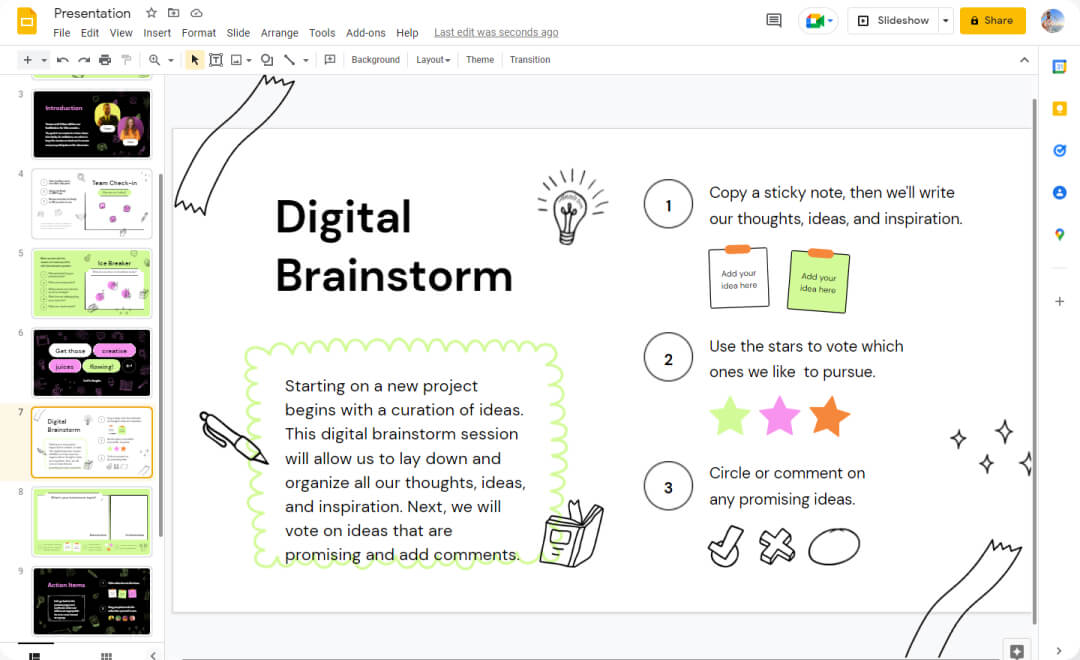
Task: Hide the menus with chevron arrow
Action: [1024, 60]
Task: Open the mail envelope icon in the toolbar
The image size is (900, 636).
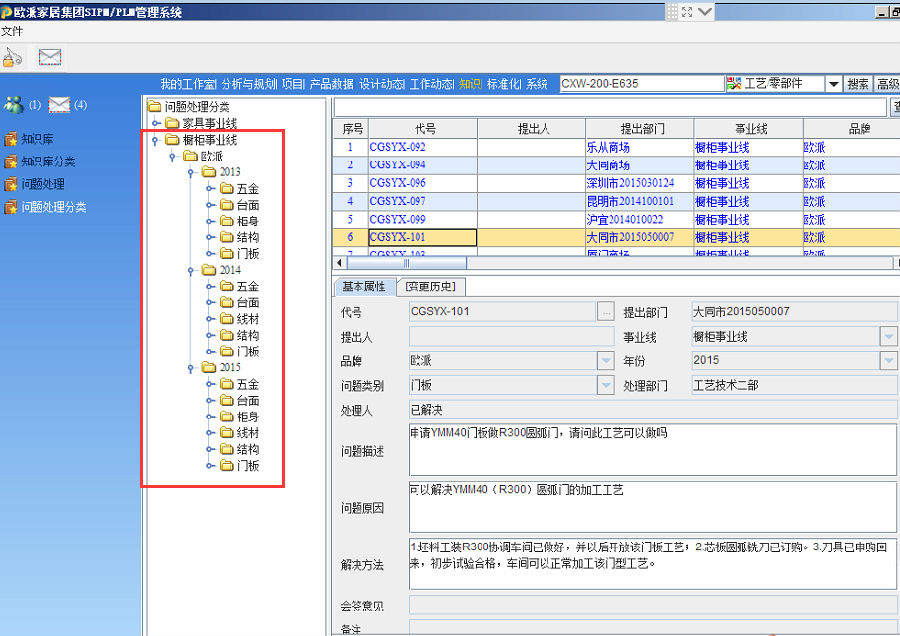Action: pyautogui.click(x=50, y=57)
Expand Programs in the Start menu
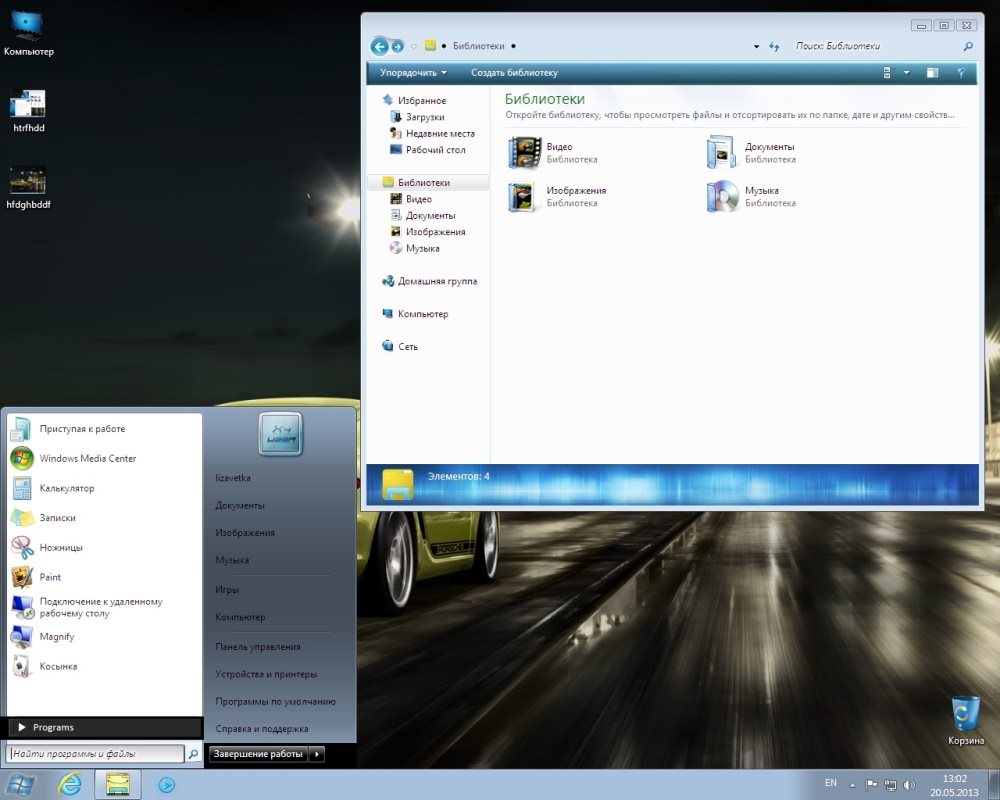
******
Go through all the lines above and swap "toolbar" for "taskbar", leaving everything else the same. Leave the pictures out of your answer.

Task: Hide the menus with chevron arrow
Action: [1024, 60]
Task: Open the mail envelope icon in the taskbar
The image size is (900, 636).
Action: pyautogui.click(x=50, y=57)
Expand Programs in the Start menu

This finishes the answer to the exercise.